Syesha is neither Dolly, nor Whitney, but dressed in a canary yellow dress with a red accent at the waist, she did set herself apart on AI. Syesha Mercado is the first American Idol contestant to sing atop a piano. Sure Kat McPhee mopped the floors with her knees, and no one will ever forget Fantasia warbling Summertime while half lying down, but Syesha looked incredible on that piano.
And she did not sound bad either. As Dolly had said, she took the "simplicity" of her version and combined it with the bombastic styling Whitney gave it, and while what she was able to produce did not erase either, I think she can hold her head up high tonight at the post performance dinner.
My only true criticism is that second to last note. Yes, it was impressive to hold anything that long. Personally, I’d need a bucket. But it went on almost too long, to the point of, I’ll-hold-it-till-I-puke-if-it-makes-you-remember-me-when-you-vote.
Randy said she "took on the biggest tiger of the night and did pretty good"; Paula again started with "You look beautiful" and then added something about "growing and growing and growing" (not in the Ryan Seacrest-Kellie Pickler sense of the word); Simon said the "first part was good, second part paled by comparison to the Whitney version."
And he’s right. Here are both Dolly’s and Whitney’s takes. Your favorite?
Finally, bringing up the rear and snagging the money spot, MYchael Johns, who admitted his first concert ever was Dolly Parton. Dolly loved him, saying., "He would make some great records.
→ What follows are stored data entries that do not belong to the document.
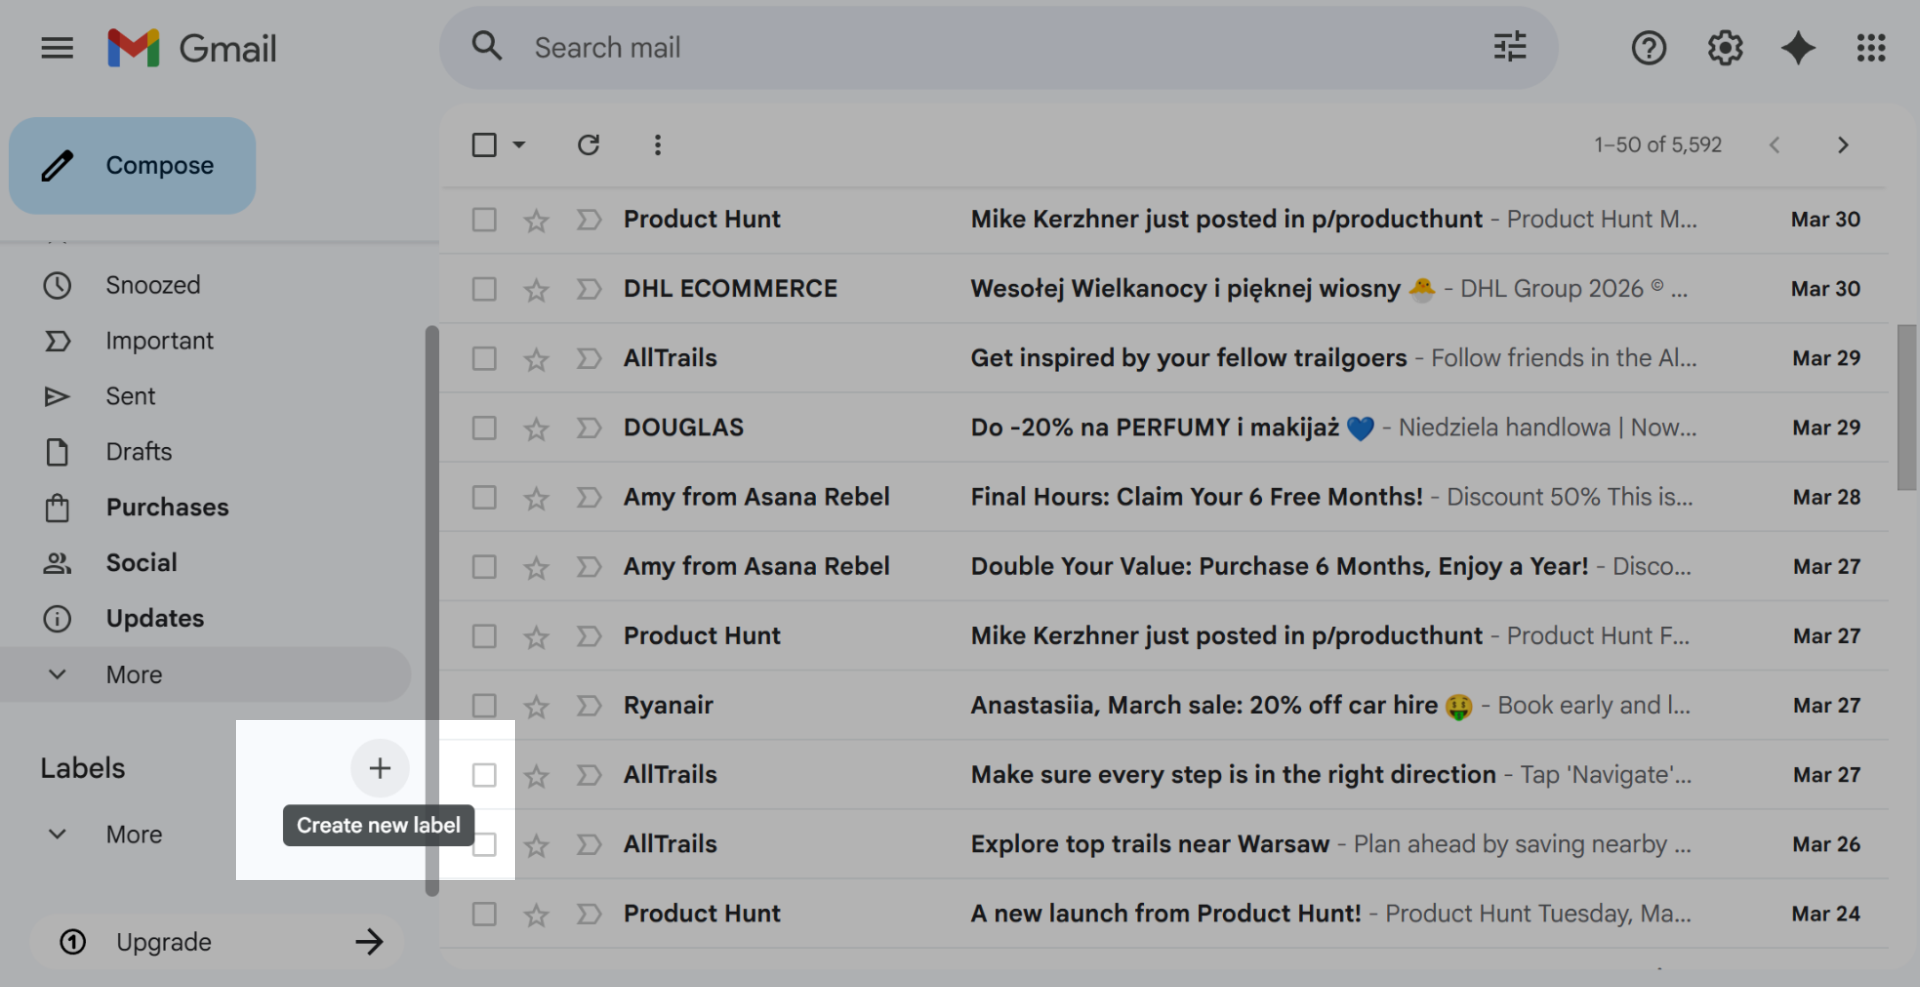Go to the Drafts folder
The height and width of the screenshot is (987, 1920).
point(138,452)
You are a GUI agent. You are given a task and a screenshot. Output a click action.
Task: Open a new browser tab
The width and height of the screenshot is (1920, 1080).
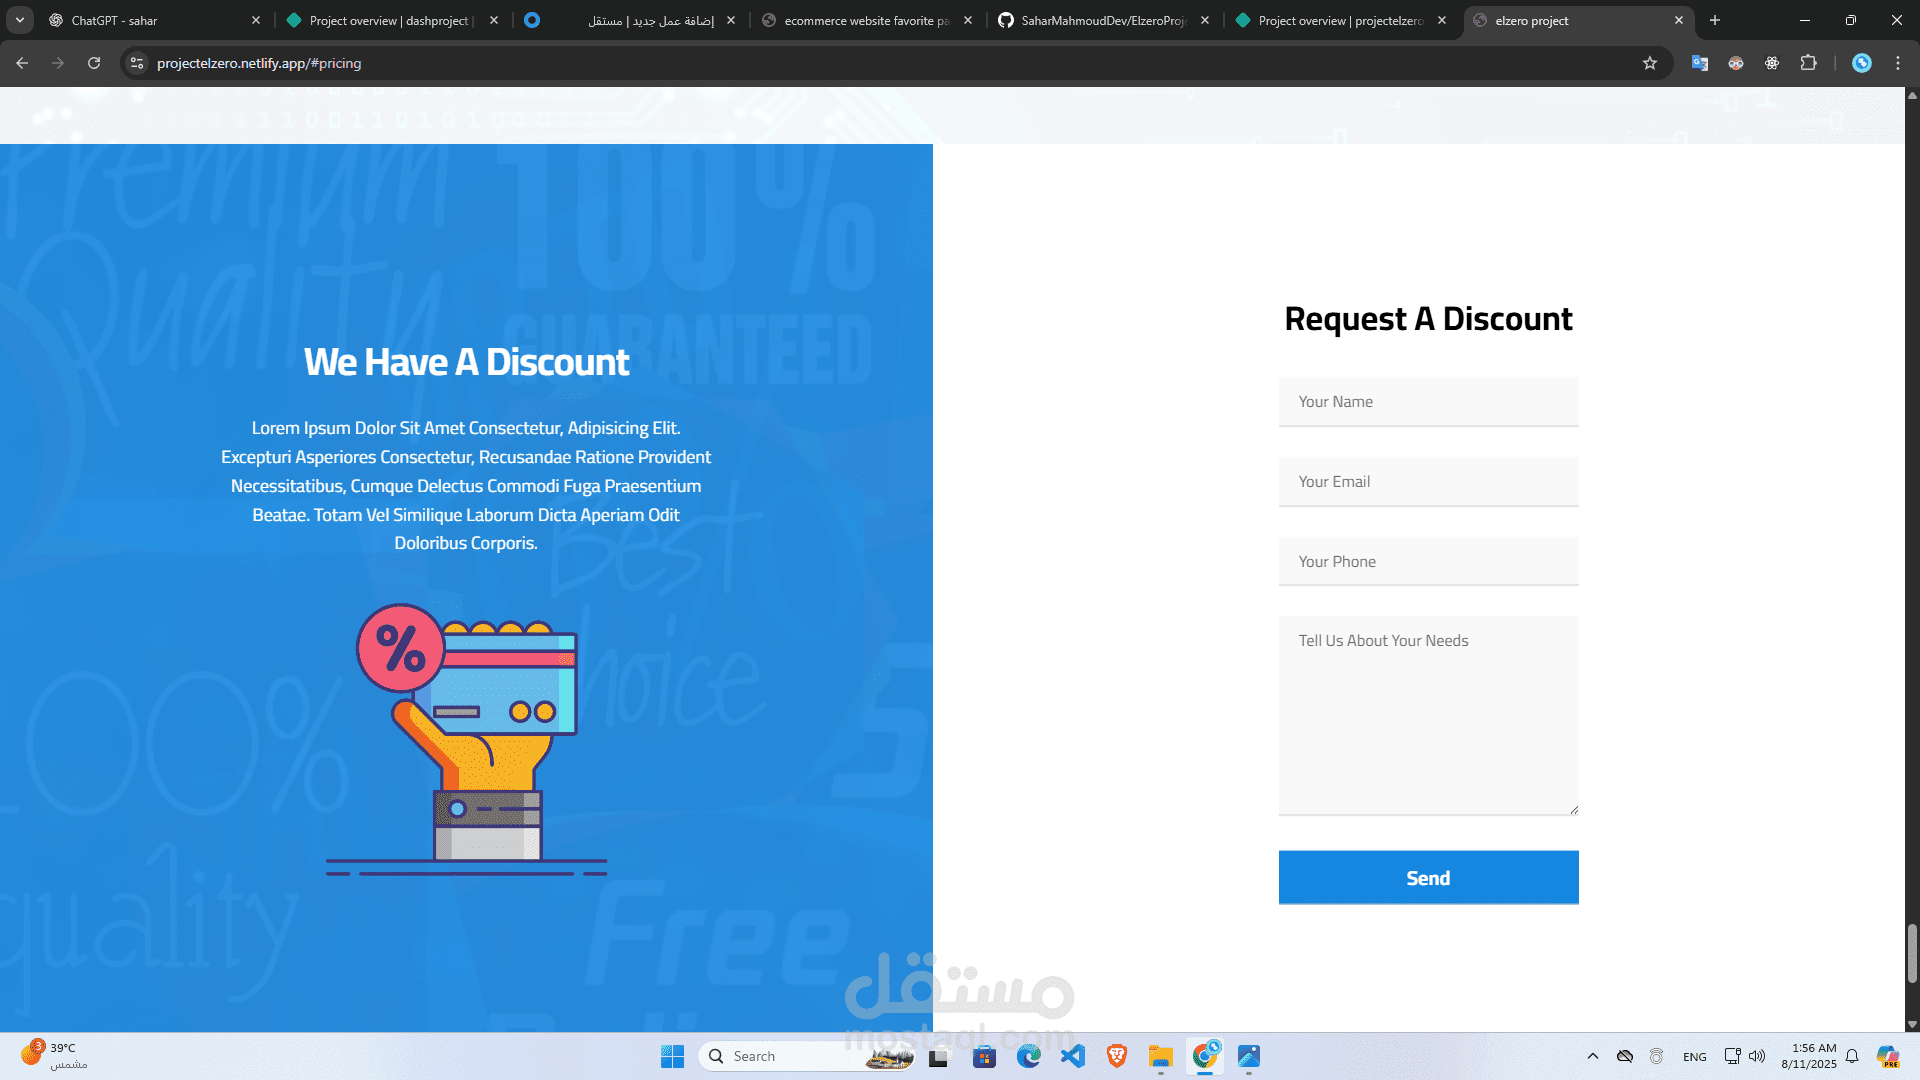1715,20
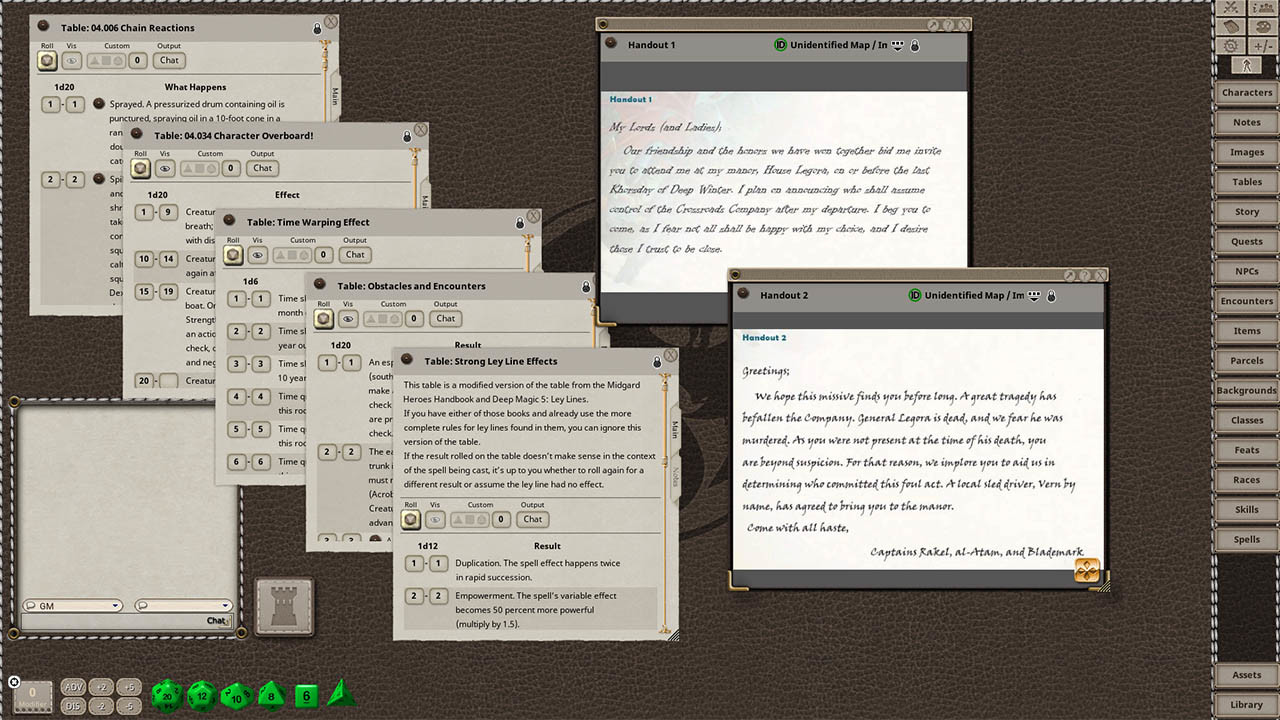Toggle the green ID indicator on Handout 1
Viewport: 1280px width, 720px height.
pos(779,45)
I could probably write some good songs for him."
He chose the steamy It’s All Wrong, But It’s All Right, and for the first time since Bohemian Rhapsody, I don’t feel justified sticking that "Y" in his name. Yes, MYchael had a very good night.
Dressed in JEANS, a white shirt, dark blazer, and an admittedly odd pink and black scarf around his neck, he tore in to this song. It was pure smoke, heat, and sex. His voice was solid, raspy, and he was strong right through to the end. (Pardon me, but get your minds out of my gutter, please.)
Randy called it a "blazing hot performance"; Paula slid out of her chair, but managed, "You’re a star, a rock star, a blues star, someone get me a towel..." (OK, I’ll stop); Simon summed it up with "I think this is the best I have heard you sing."
Ryan then shafted MYchael by running through his numbers so quickly, the only saving grace is that he went last, so we know it ends with a NINE.
See, Nigel? This is what happens when you waste time on Chat Chairs and stupid postcards from the edge of obsession.
As they replayed the performances, I made my predictions for Bottom Three – a task getting harder, but still not impossible.
SHOULD BE: Kristy, Ramiele, Brooke
It really is time to send Kristy trotting off into the sunset, and Ramiele is out of chances to live up to her Hollywood Week hype.
So who did you like tonight? Whose voice could you listen to 9 to 5 everyday? Who will survive and continue to live out their Wildest Dreams? And what do you want to bet that the GROUP SONG includes a craptastic take on Islands In The Stream?